- ACTION ITEM
If an entry holds a picture, skip the picture but copy everything else exactly.

__________________________________________________

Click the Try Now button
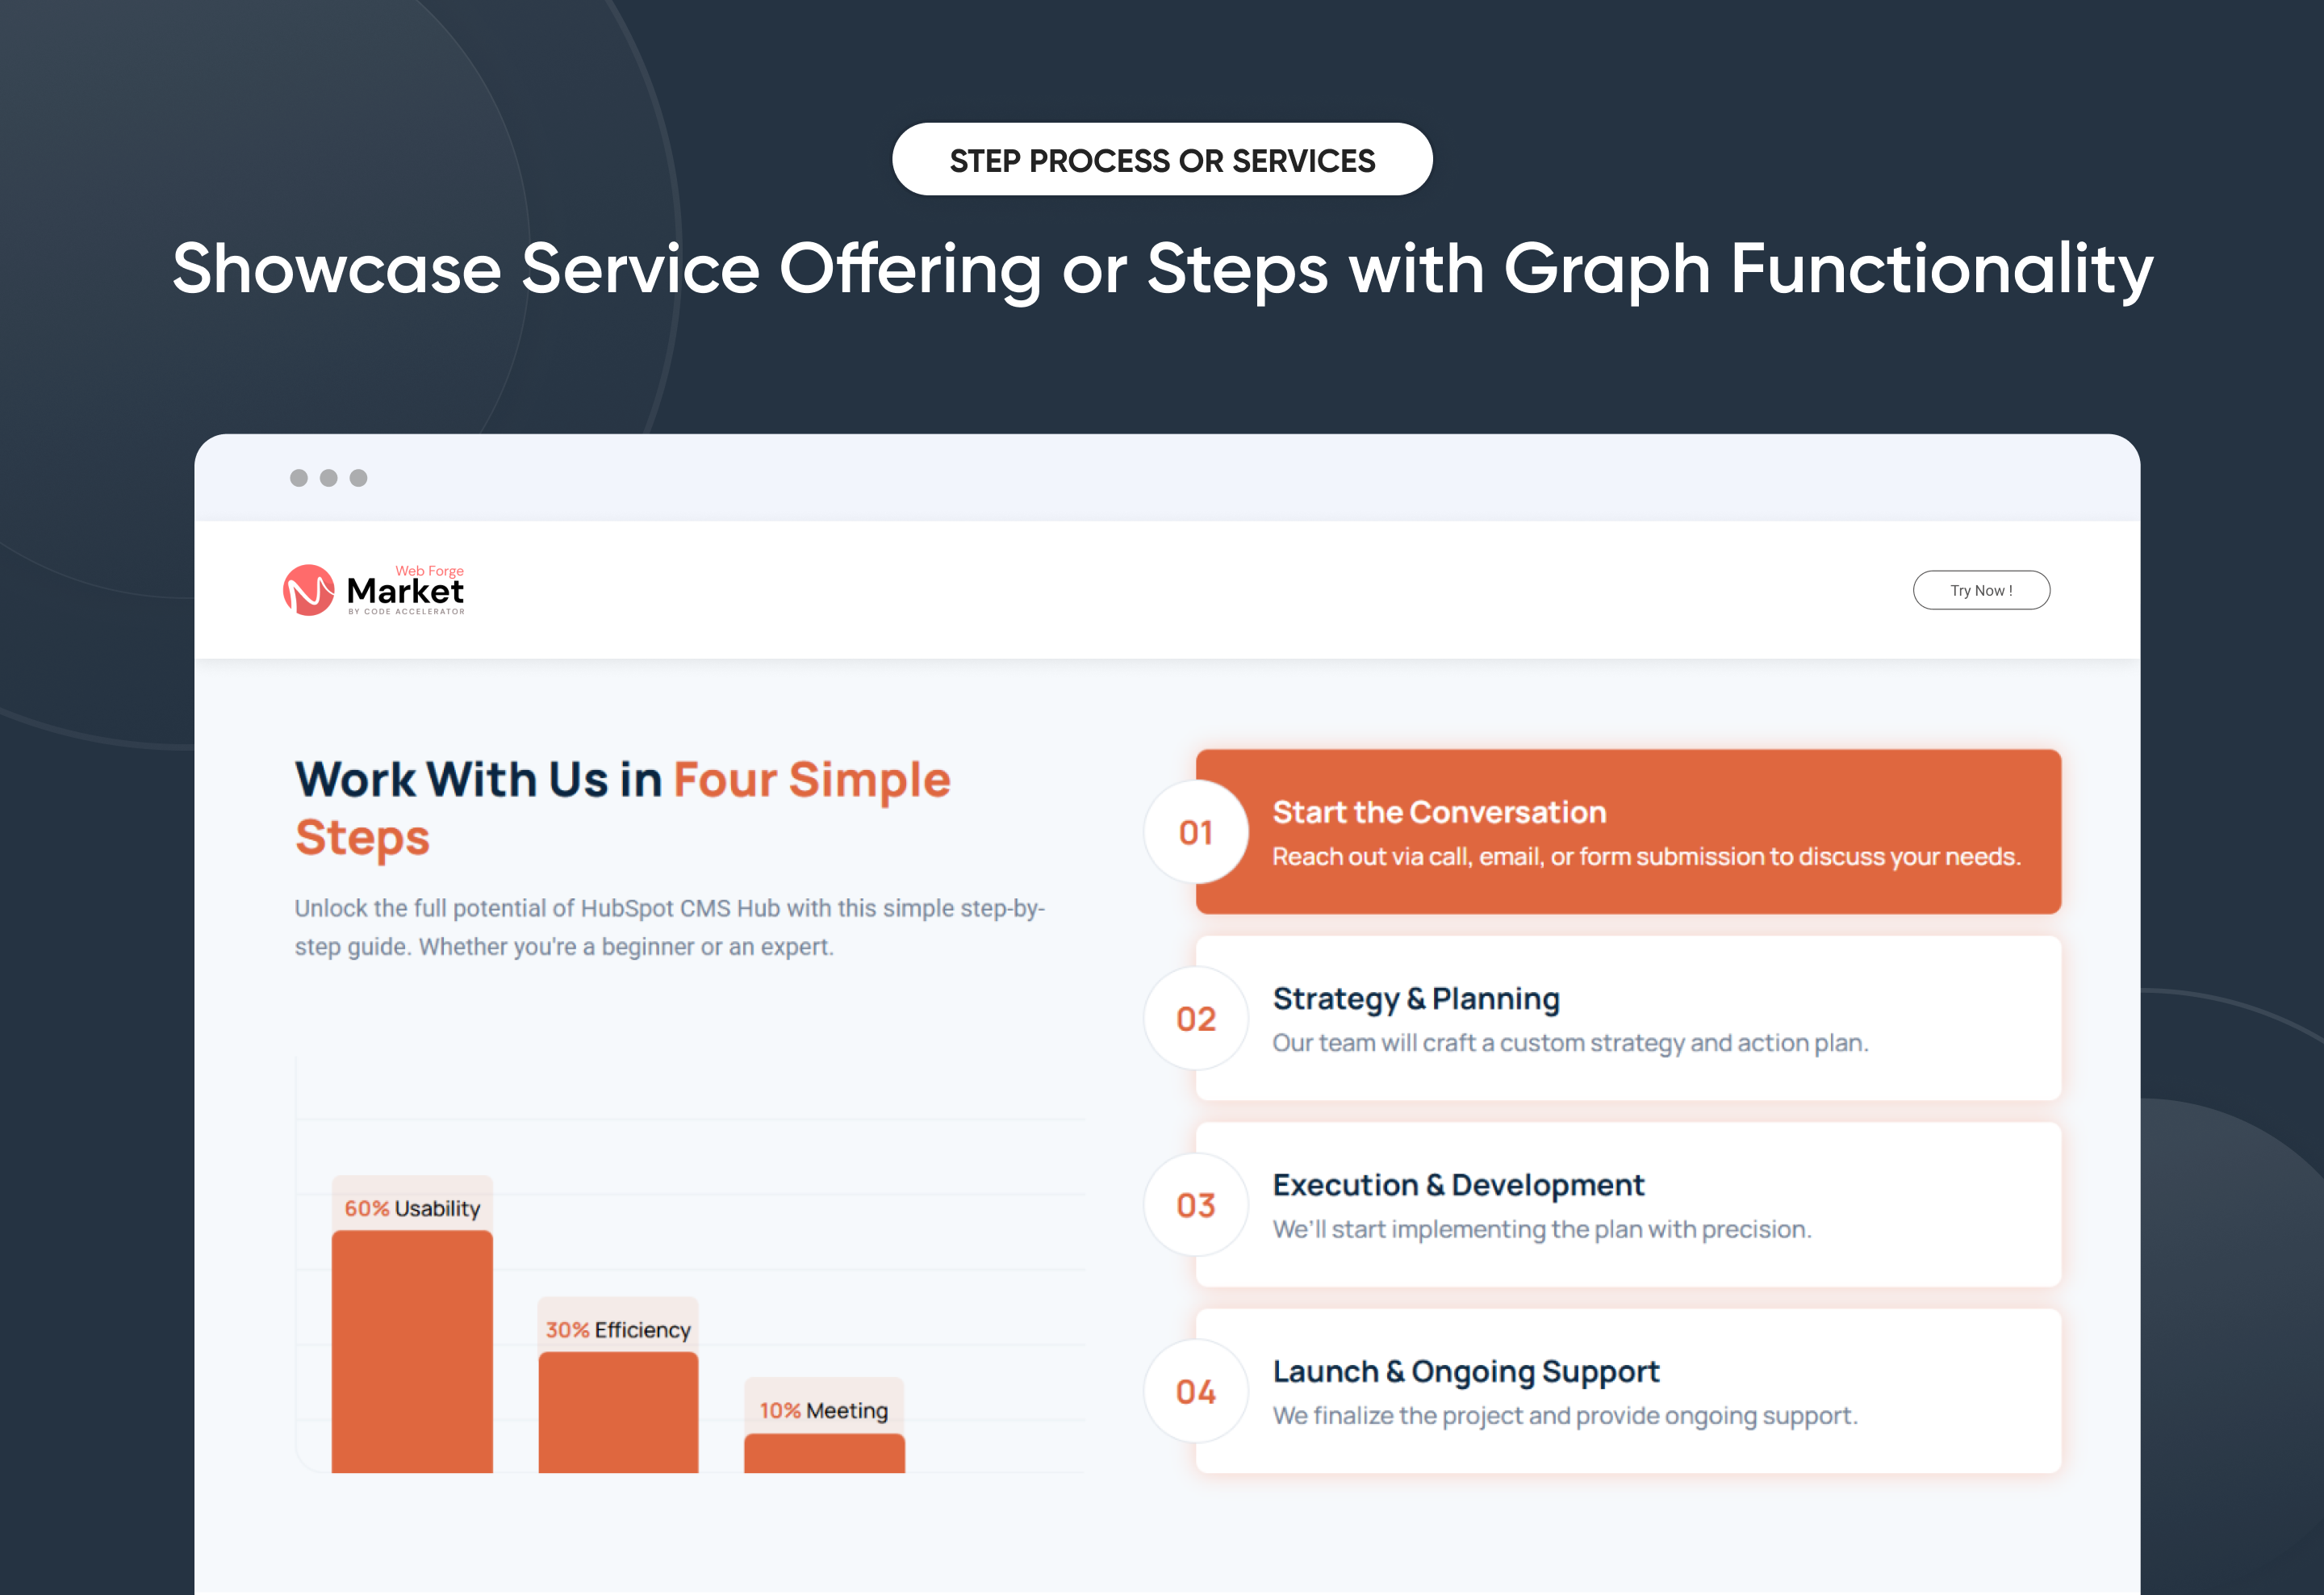The height and width of the screenshot is (1595, 2324). pos(1981,590)
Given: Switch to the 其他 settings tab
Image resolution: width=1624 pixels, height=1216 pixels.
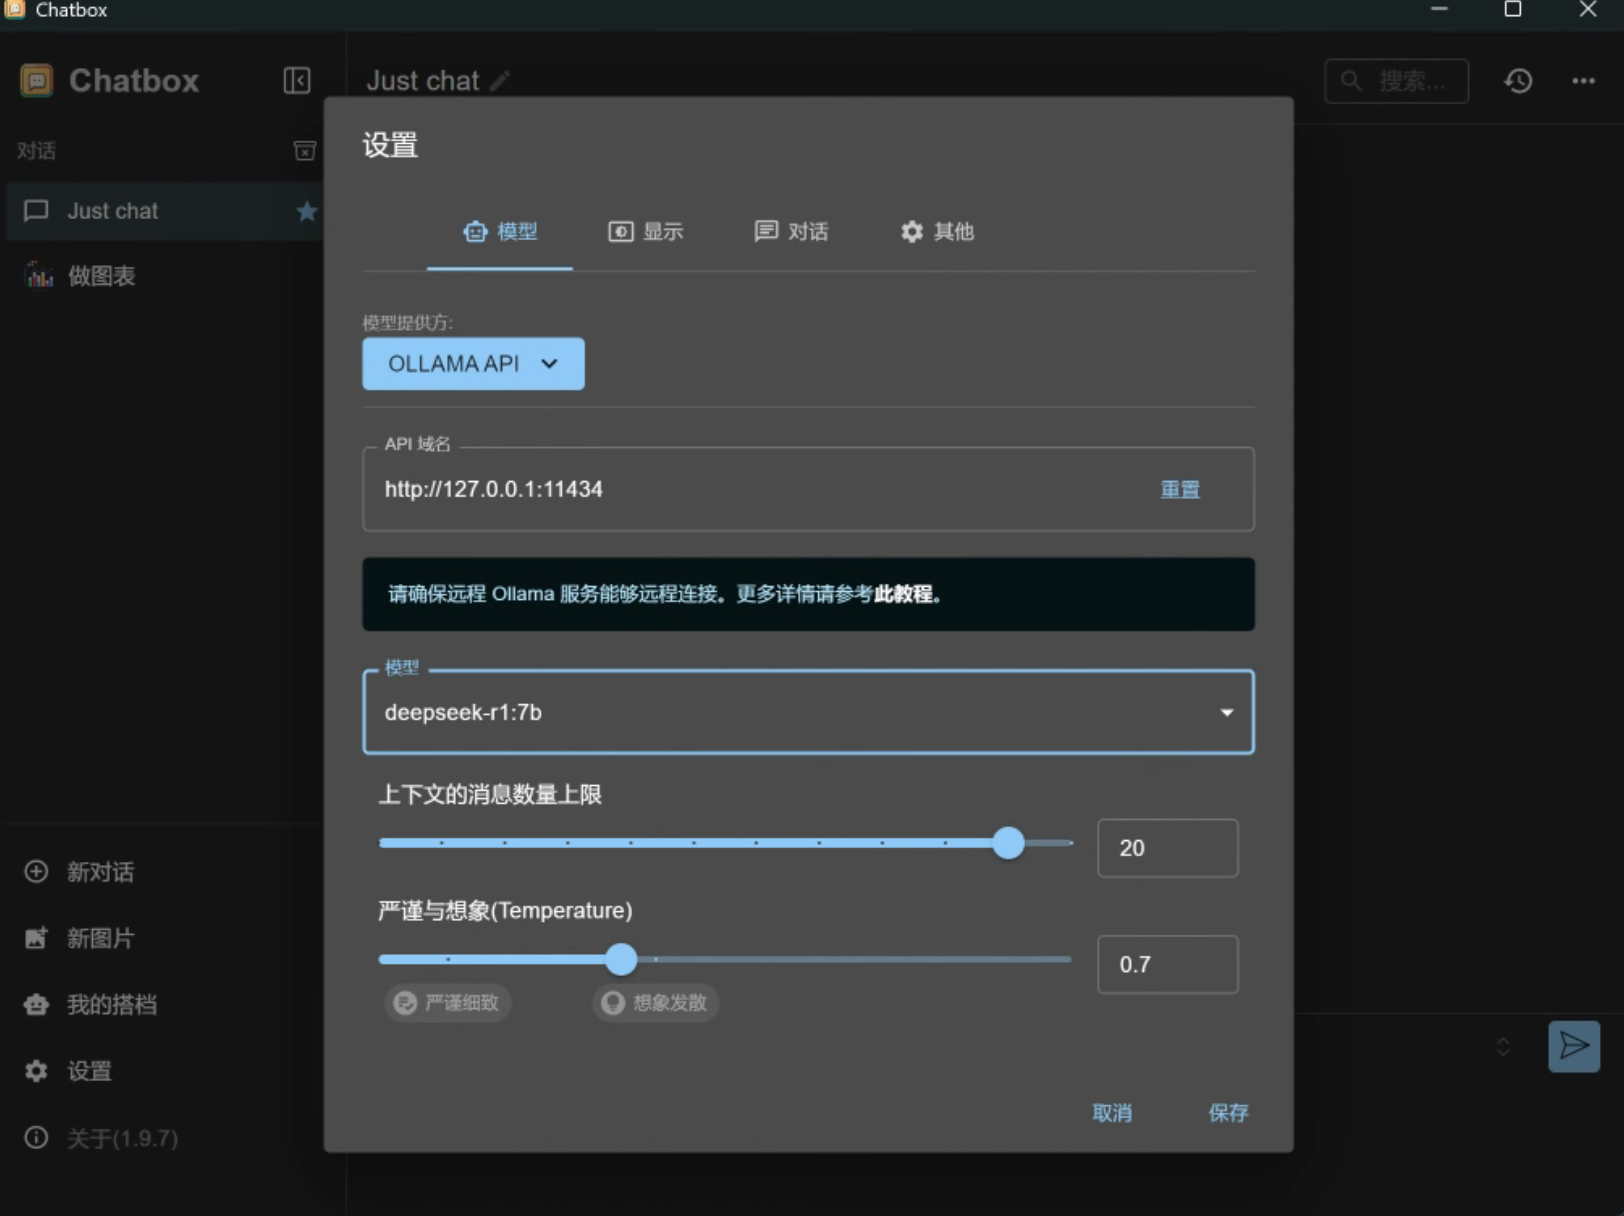Looking at the screenshot, I should tap(937, 232).
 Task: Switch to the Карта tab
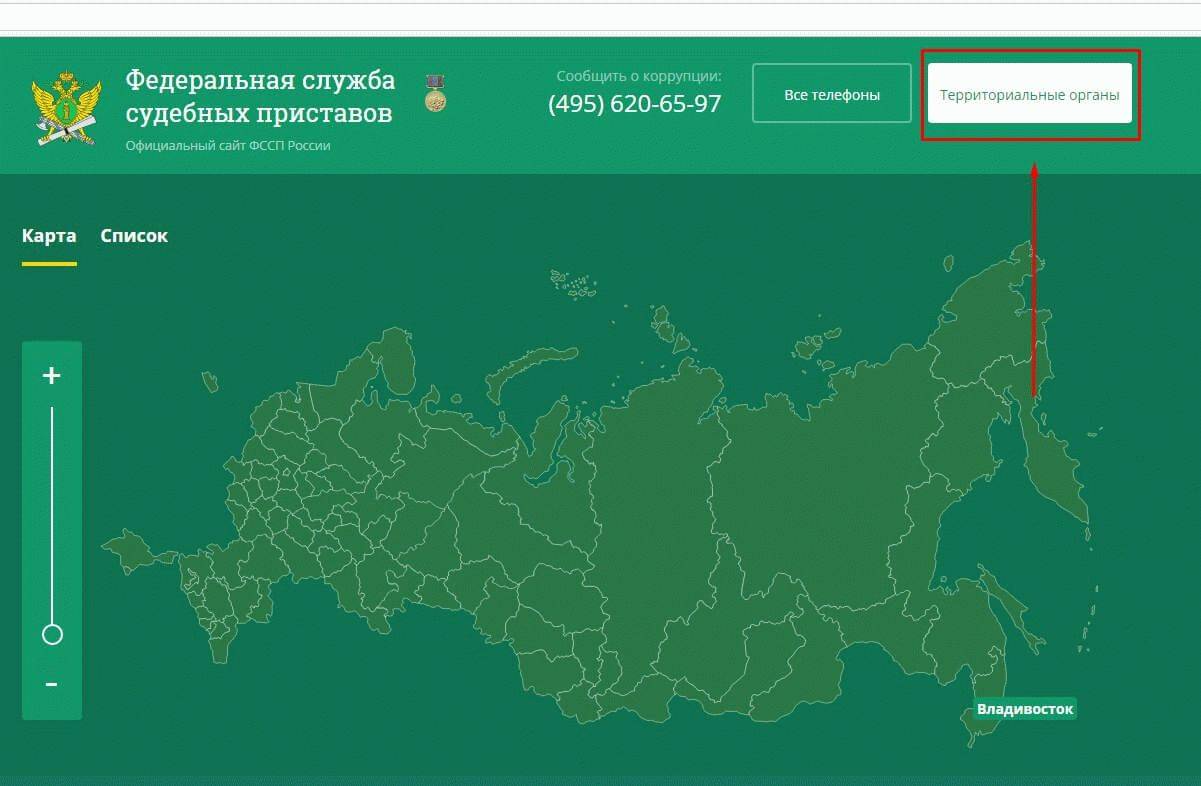coord(49,236)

__________________________________________________

- EXPECTED OUTPUT
Click the Try Now button
The height and width of the screenshot is (1595, 2324). pos(1981,590)
Given: Switch to the 其他 settings tab
Image resolution: width=1624 pixels, height=1216 pixels.
Looking at the screenshot, I should tap(937, 232).
 Task: Switch to the Карта tab
coord(49,236)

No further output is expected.